DATA PROVIDED ->
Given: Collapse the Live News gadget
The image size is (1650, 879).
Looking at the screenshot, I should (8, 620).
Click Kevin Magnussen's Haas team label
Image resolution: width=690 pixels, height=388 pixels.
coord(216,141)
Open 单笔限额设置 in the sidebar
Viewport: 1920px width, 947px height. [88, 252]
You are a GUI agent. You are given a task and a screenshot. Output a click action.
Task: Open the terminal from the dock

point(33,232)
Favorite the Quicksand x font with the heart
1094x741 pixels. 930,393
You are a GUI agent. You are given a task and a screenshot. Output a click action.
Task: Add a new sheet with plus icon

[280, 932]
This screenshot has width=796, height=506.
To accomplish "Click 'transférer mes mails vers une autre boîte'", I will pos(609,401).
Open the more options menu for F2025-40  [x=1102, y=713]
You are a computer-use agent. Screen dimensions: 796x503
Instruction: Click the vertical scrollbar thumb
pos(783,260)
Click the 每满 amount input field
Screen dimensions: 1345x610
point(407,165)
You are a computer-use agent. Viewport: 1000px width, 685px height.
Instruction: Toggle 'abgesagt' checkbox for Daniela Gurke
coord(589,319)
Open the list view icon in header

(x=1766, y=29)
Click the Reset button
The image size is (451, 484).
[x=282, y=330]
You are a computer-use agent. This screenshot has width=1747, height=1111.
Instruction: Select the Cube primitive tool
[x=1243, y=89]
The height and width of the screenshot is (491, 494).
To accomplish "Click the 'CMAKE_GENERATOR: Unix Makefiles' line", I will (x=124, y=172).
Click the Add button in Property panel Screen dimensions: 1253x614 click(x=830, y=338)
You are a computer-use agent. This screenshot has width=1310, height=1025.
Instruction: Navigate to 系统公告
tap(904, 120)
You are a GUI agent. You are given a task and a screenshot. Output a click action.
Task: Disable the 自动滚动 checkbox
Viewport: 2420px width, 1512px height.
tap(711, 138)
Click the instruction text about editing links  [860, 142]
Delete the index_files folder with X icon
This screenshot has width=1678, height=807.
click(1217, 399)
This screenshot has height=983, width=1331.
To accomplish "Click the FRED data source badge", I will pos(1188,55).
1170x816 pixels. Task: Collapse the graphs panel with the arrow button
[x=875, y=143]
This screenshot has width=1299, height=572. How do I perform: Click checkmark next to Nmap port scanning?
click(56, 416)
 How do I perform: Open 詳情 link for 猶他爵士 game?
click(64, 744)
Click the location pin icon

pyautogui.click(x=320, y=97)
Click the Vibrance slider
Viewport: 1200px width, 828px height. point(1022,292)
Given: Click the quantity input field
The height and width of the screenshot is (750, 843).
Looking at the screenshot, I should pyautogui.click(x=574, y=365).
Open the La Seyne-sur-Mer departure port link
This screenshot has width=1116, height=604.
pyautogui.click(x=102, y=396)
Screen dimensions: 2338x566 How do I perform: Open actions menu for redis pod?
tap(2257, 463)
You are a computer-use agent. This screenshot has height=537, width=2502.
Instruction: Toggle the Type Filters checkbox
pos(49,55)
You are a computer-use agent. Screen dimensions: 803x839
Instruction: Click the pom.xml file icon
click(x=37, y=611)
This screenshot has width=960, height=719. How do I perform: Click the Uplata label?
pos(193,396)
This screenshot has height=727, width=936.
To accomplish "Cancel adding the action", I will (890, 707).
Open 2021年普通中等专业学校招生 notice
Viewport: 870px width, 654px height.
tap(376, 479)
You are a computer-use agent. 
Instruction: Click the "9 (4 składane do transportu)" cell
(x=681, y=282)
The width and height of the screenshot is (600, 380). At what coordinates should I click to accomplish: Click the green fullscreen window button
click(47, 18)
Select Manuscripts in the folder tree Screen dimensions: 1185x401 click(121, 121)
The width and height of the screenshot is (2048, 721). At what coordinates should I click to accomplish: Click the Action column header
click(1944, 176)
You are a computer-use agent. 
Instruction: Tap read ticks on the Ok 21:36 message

PROBLEM DESCRIPTION ->
Every entry needs to be retyped exactly.

RESULT BELOW ->
Given: Collapse the Live News gadget
The image size is (1650, 879).
Looking at the screenshot, I should (8, 620).
Click Kevin Magnussen's Haas team label
Image resolution: width=690 pixels, height=388 pixels.
coord(216,141)
Open 单笔限额设置 in the sidebar
Viewport: 1920px width, 947px height. [88, 252]
You are a GUI agent. You are given a task and a screenshot. Output a click action.
Task: Open the terminal from the dock

point(33,232)
Favorite the Quicksand x font with the heart
1094x741 pixels. 930,393
You are a GUI agent. You are given a task and a screenshot. Output a click action.
Task: Add a new sheet with plus icon

[280, 932]
This screenshot has width=796, height=506.
To accomplish "Click 'transférer mes mails vers une autre boîte'", I will pos(609,401).
Open the more options menu for F2025-40  [x=1102, y=713]
You are a computer-use agent. Screen dimensions: 796x503
Instruction: Click the vertical scrollbar thumb
pos(783,260)
Click the 每满 amount input field
Screen dimensions: 1345x610
point(407,165)
You are a computer-use agent. Viewport: 1000px width, 685px height.
Instruction: Toggle 'abgesagt' checkbox for Daniela Gurke
coord(589,319)
Open the list view icon in header

(x=1766, y=29)
Click the Reset button
The image size is (451, 484).
[x=282, y=330]
You are a computer-use agent. This screenshot has width=1747, height=1111.
Instruction: Select the Cube primitive tool
[x=1243, y=89]
The height and width of the screenshot is (491, 494).
To accomplish "Click the 'CMAKE_GENERATOR: Unix Makefiles' line", I will (x=124, y=172).
Click the Add button in Property panel Screen dimensions: 1253x614 click(x=830, y=338)
You are a computer-use agent. This screenshot has width=1310, height=1025.
Instruction: Navigate to 系统公告
tap(904, 120)
You are a GUI agent. You are given a task and a screenshot. Output a click action.
Task: Disable the 自动滚动 checkbox
Viewport: 2420px width, 1512px height.
tap(711, 138)
Click the instruction text about editing links  [860, 142]
Delete the index_files folder with X icon
This screenshot has width=1678, height=807.
click(1217, 399)
This screenshot has height=983, width=1331.
To accomplish "Click the FRED data source badge", I will pos(1188,55).
1170x816 pixels. Task: Collapse the graphs panel with the arrow button
[x=875, y=143]
This screenshot has width=1299, height=572. How do I perform: Click checkmark next to Nmap port scanning?
click(56, 416)
 How do I perform: Open 詳情 link for 猶他爵士 game?
click(64, 744)
Click the location pin icon

pyautogui.click(x=320, y=97)
Click the Vibrance slider
Viewport: 1200px width, 828px height. point(1022,292)
Given: Click the quantity input field
The height and width of the screenshot is (750, 843).
Looking at the screenshot, I should pyautogui.click(x=574, y=365).
Open the La Seyne-sur-Mer departure port link
This screenshot has width=1116, height=604.
pyautogui.click(x=102, y=396)
Screen dimensions: 2338x566 How do I perform: Open actions menu for redis pod?
tap(2257, 463)
You are a computer-use agent. This screenshot has height=537, width=2502.
Instruction: Toggle the Type Filters checkbox
pos(49,55)
You are a computer-use agent. Screen dimensions: 803x839
Instruction: Click the pom.xml file icon
click(x=37, y=611)
This screenshot has width=960, height=719. How do I perform: Click the Uplata label?
pos(193,396)
This screenshot has height=727, width=936.
To accomplish "Cancel adding the action", I will (890, 707).
Open 2021年普通中等专业学校招生 notice
Viewport: 870px width, 654px height.
tap(376, 479)
You are a computer-use agent. 
Instruction: Click the "9 (4 składane do transportu)" cell
(x=681, y=282)
The width and height of the screenshot is (600, 380). At what coordinates should I click to accomplish: Click the green fullscreen window button
click(47, 18)
Select Manuscripts in the folder tree Screen dimensions: 1185x401 click(121, 121)
The width and height of the screenshot is (2048, 721). At what coordinates should I click to accomplish: Click the Action column header
click(1944, 176)
You are a computer-use agent. 
Instruction: Tap read ticks on the Ok 21:36 message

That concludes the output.